▽
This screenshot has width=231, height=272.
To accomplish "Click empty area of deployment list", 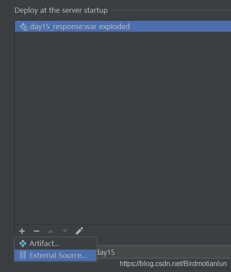I will point(123,128).
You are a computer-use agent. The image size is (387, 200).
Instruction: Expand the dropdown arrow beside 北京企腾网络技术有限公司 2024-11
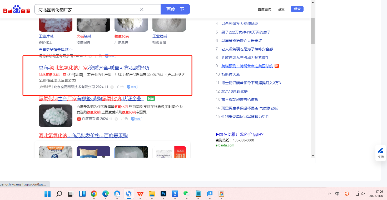click(112, 87)
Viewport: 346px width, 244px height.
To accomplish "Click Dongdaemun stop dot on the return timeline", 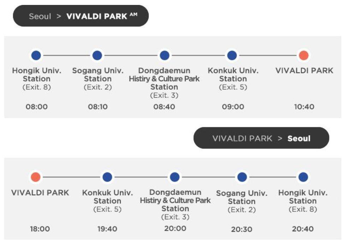I will pos(175,177).
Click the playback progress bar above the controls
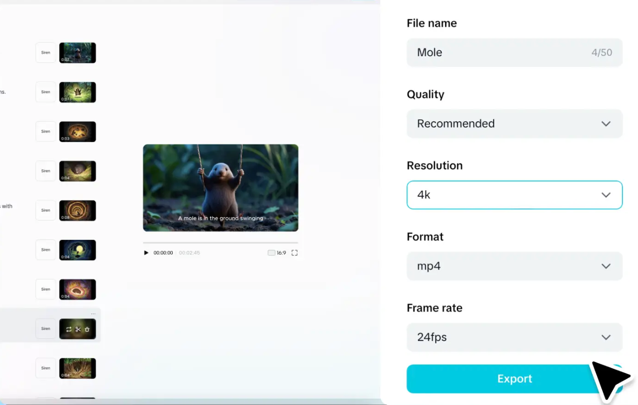Image resolution: width=638 pixels, height=405 pixels. tap(220, 242)
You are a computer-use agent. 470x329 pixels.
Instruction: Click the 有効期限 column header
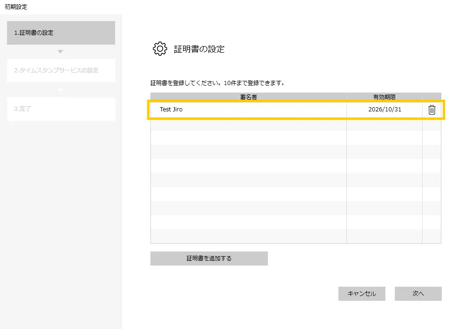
△
**WHAT THE EXERCISE ASKS**.
Please say how many lines above contain "computer", number only.

**SOLUTION TO THE EXERCISE**.
2